In February 2012, I was among the judges invited to compile a shortlist for ‘Ireland’s Favourite Painting.’ The winner, chosen by public vote, was Hellelil and Hildebrand, the Meeting on the Turret Stairs (1864) by the now little-known artist Frederic William Burton (1816–1900). According to a medieval Danish ballad, Hellelil was a princess who fell in love with her bodyguard Hildebrand. Learning of the liaison her father dispatched his seven sons to kill their sister’s paramour. Somehow Hildebrand managed to cut down six of the brothers before Hellelil intervened to save her last sibling, but her lover subsequently died of his wounds and she soon after of a broken heart.
Burton avoids melodrama by focusing attention, as his picture’s subtitle indicates, on a moment when the two central characters inadvertently pass each other on a staircase. George Eliot, a friend and admirer of the painter, noted at the time, ‘The subject might have been made the most vulgar thing in the world – the artist has raised it to the highest pitch of refined emotion.’ A superlatively executed chalk drawing of Eliot features in the exhibition ‘Frederic William Burton: For the Love of Art’ at the National Gallery of Ireland and testifies to Burton’s outstanding draughtsmanship.

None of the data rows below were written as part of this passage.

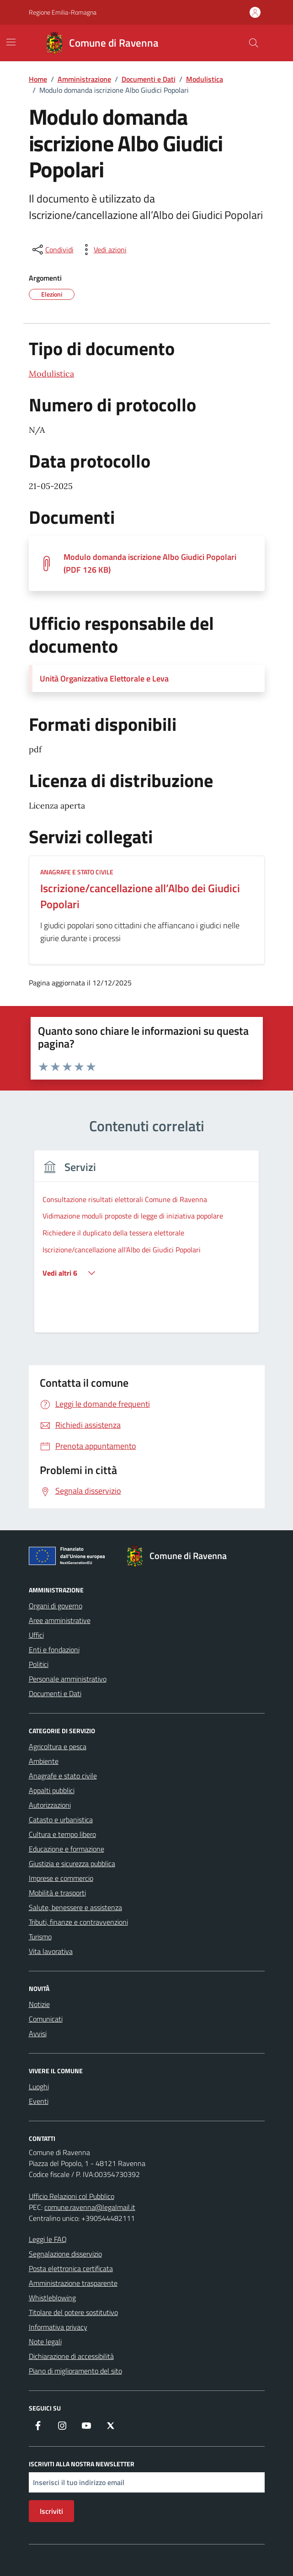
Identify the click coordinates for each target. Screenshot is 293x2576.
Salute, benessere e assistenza (75, 1907)
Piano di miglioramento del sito (75, 2370)
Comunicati (46, 2018)
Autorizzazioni (50, 1804)
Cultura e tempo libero (62, 1834)
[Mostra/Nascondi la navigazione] (10, 42)
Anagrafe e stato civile (63, 1775)
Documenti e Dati (55, 1693)
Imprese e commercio (61, 1878)
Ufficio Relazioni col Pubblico (71, 2196)
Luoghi (39, 2086)
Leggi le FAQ (48, 2239)
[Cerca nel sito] (253, 43)
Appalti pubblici (52, 1790)
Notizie (39, 2004)
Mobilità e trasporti (57, 1892)
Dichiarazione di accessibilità (71, 2356)
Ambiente (44, 1761)
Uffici (36, 1634)
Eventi (38, 2101)
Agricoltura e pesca (57, 1746)
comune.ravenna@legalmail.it (89, 2207)
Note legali (45, 2341)
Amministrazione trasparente (73, 2283)
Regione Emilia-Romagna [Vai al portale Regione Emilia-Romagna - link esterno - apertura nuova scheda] (62, 12)
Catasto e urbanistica (61, 1819)
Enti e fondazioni (54, 1649)
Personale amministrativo (68, 1678)
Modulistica (51, 373)
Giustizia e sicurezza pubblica (72, 1863)
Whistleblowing (52, 2297)
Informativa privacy (58, 2326)
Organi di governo (55, 1605)
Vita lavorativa (51, 1951)
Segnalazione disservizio (65, 2253)
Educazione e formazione (66, 1848)
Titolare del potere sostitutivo (73, 2312)
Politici (38, 1664)
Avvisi (38, 2033)
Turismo (40, 1936)
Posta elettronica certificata (71, 2268)
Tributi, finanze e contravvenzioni (78, 1921)
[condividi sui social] (52, 249)
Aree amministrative (60, 1620)
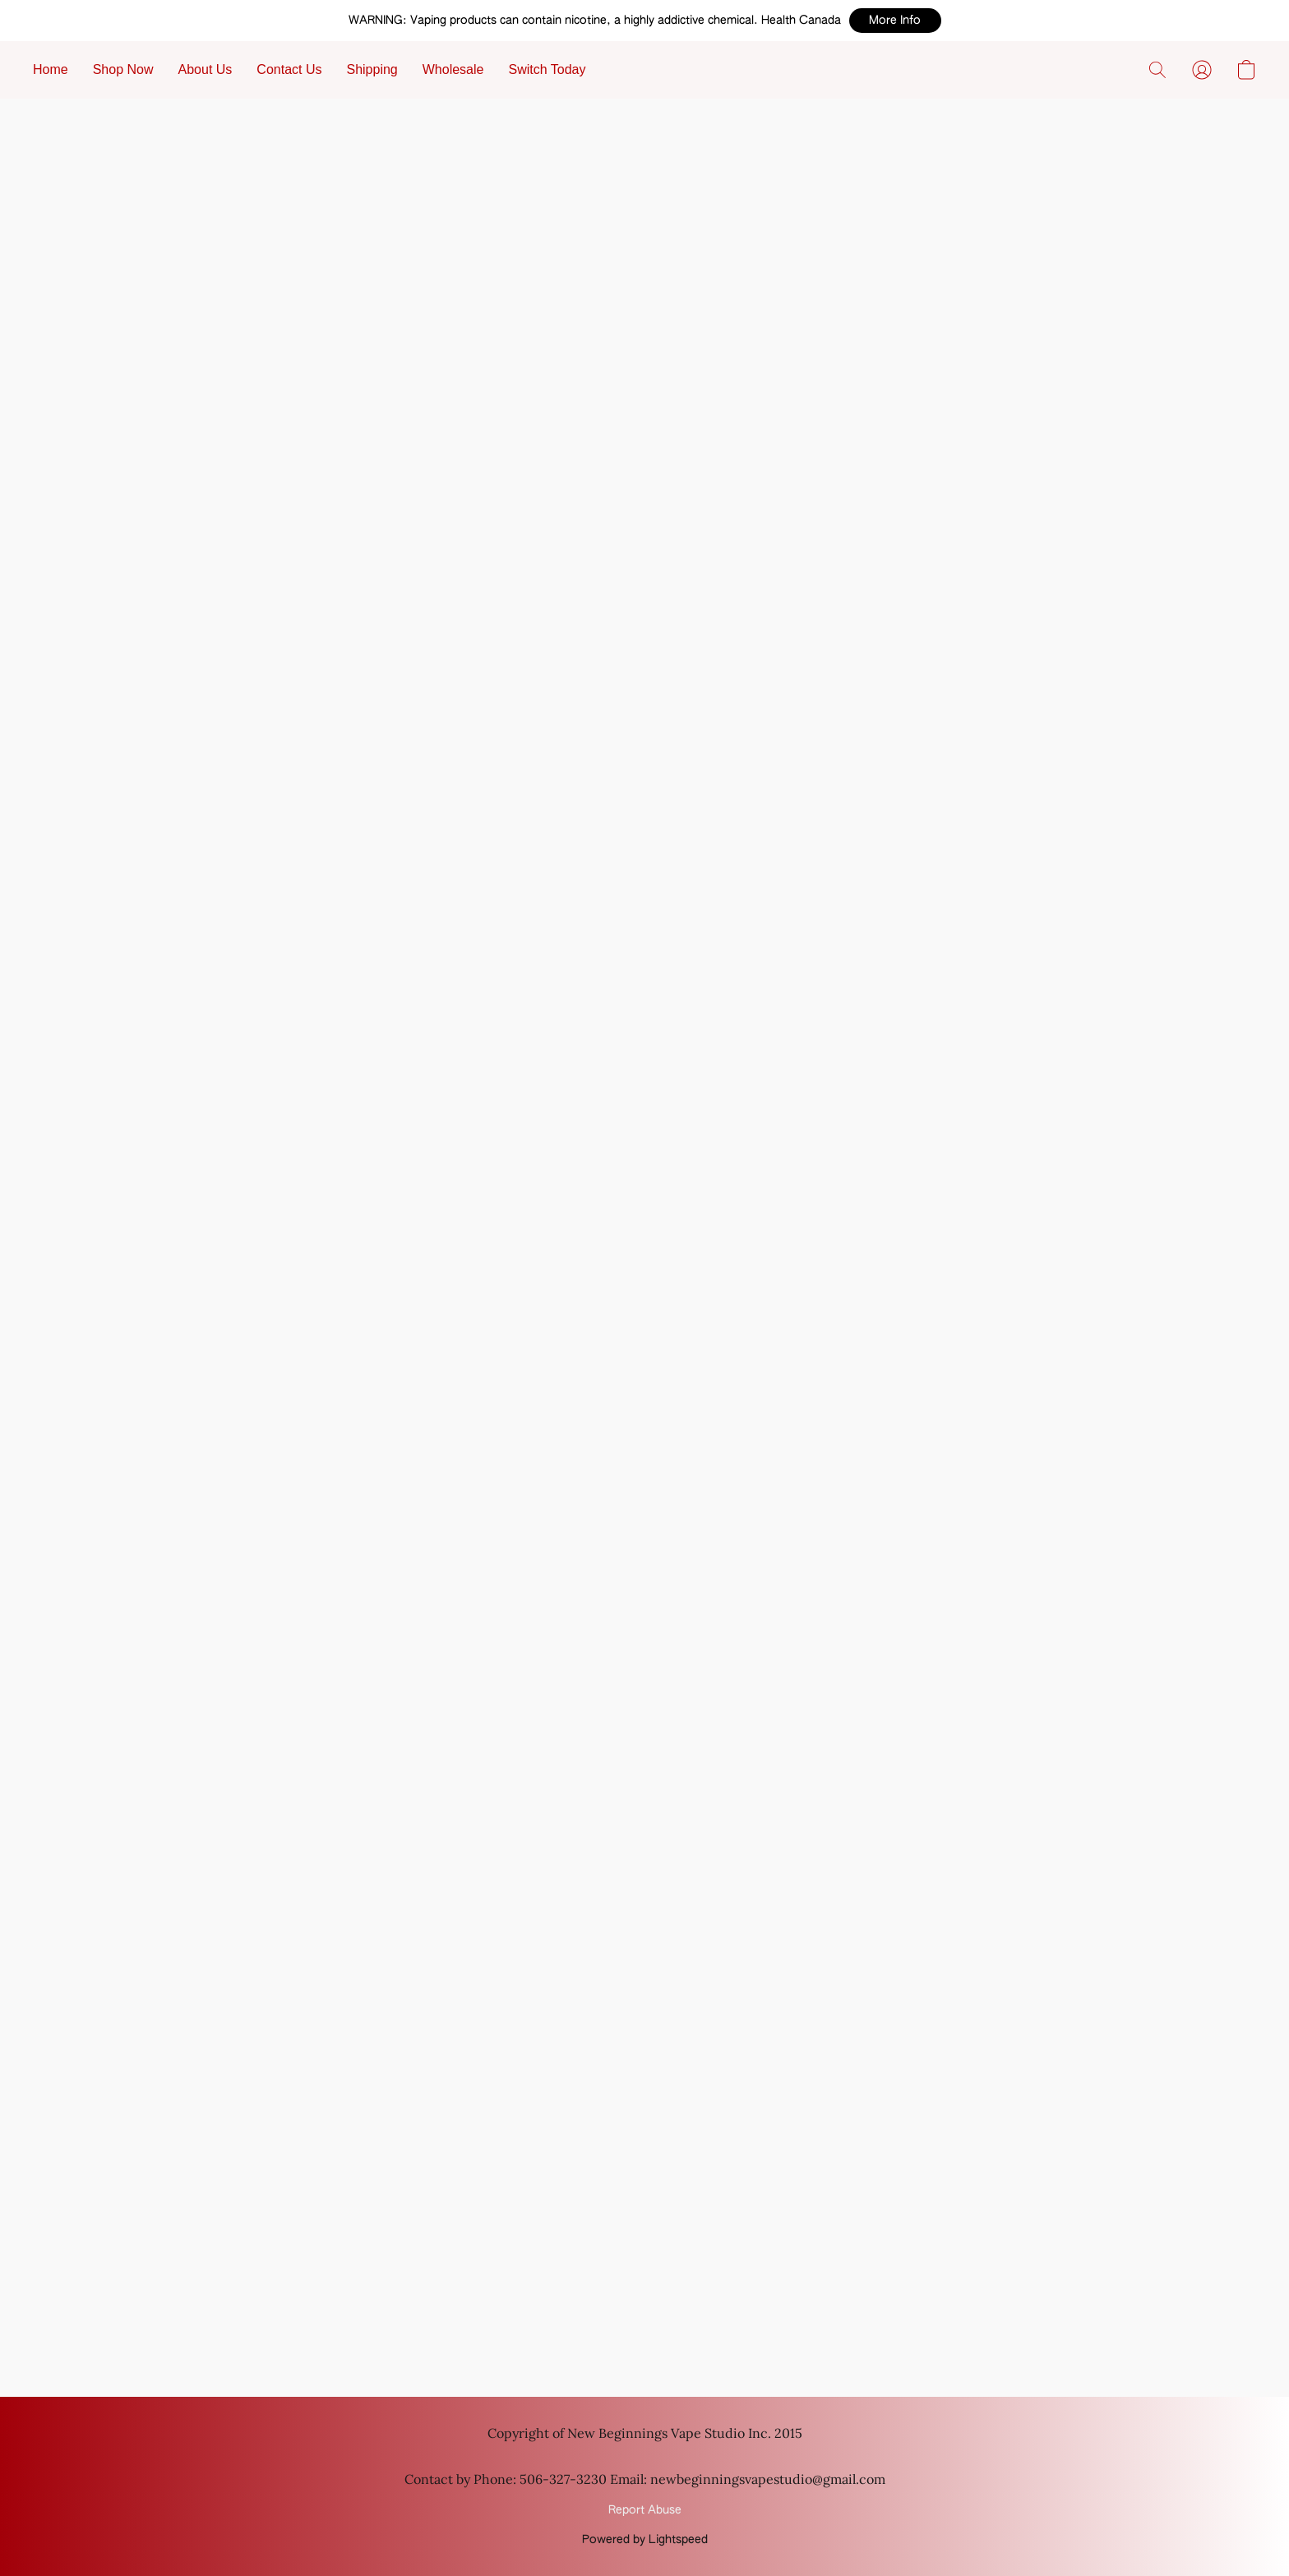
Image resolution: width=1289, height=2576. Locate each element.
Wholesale (453, 69)
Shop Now (123, 69)
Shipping (371, 69)
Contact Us (288, 69)
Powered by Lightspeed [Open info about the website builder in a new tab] (645, 2540)
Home (50, 69)
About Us (205, 69)
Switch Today (546, 69)
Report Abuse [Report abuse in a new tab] (644, 2510)
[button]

This revealed itself early. Born into a family of landed gentry in 1816, Burton grew up on an estate in County Clare which, he would later remember, exuded ‘a mysterious beauty.’ As a boy, in addition to delicate health, he suffered some unexplained injury to his right arm, leaving him obliged to use his left hand. On the basis of the work featured, and the success of his career, this potential handicap seems not overly to have troubled him (although a photograph taken late in life shows him firmly concealing his right hand with the left). More interestingly, Burton’s preferred medium was always watercolour, even for large pictures: a portrait of Mrs George Smith, dated to 1873, for example, measures more than a metre wide.
The choice of watercolour may help to explain why Burton is now relatively little remembered. In order to preserve its freshness and prevent fading, Hellelil and Hildebrand is customarily on display for just one hour, four days a week. Burton produced no large-scale public work, unlike his fellow-Irishman and near contemporary Daniel Maclise, whose murals in the Royal Gallery of the Houses of Parliament are about to undergo restoration. He did, however, exhibit his pictures for more than four decades, beginning in 1832 when at the age of 16 he showed Abraham on his journey to sacrifice Isaac at the Royal Irish Academy, to which he was appointed a full member just seven years later. By this time, he had begun to explore the more remote areas of Ireland’s west coast, often accompanied by antiquarian and topographical artist George Petrie. Burton’s pictures from this period indicate a deep engagement with landscape and anticipate by more than half a century similar views by watercolourists like Percy French. At the same time, the first evidence of his inherent sentimentality also becomes apparent. Watercolours such as A Blind Girl at a Holy Well (1840) and The Aran Fisherman’s Drowned Child (1841) are flagrantly intended to exploit the viewer’s emotions and recall Oscar Wilde’s quip ‘One must have a heart of stone to read the death of Little Nell without laughing.’
An inclination towards mawkishness was likely exacerbated in the 1840s when Burton spent several extended periods in Germany. Although the exhibition and accompanying catalogue focus more on links with the Pre- Raphaelite movement, the slightly earlier Nazarene school had a perceptible impact on him. Oval portraits of his brother and sister-in-law recall the work of Adam Buck (who died in 1833, the year Burton painted this pair) but thereafter the tone becomes sweeter and less candid – especially when he painted women and girls. Burton’s last picture, A Venetian Courtesan (1873–74), seems intended to evoke Titian and Giorgione but lacks the robustness of their work: one cannot conceive this Victorian miss offering her services for money.
A Venetian Courtesan was never quite finished; by the time Burton embarked on the painting his eyesight was beginning to cause trouble. Conveniently the prime minister, Gladstone, then invited him to become director of the National Gallery in London where he had moved in the late 1850s. He was to occupy the position for 20 years overseeing two extensions to the building and many important acquisitions, including Holbein’s The Ambassadors, Leonardo’s Virgin of the Rocks, and Raphael’s Ansidei Madonna. The National Gallery of Ireland exhibition concludes with a consideration of his time as an official, but real interest lies in the first rooms where Burton’s youthful talent and technical abilities are best seen. Burton might have been responsible for ‘Ireland’s Favourite Painting’, but what the show ultimately demonstrates is that while this artist manifests the taste of his era, he does not necessarily reflect that of our own.
‘Frederic William Burton: For the Love of Art’ is at the National Gallery of Ireland, Dublin, until 14 January.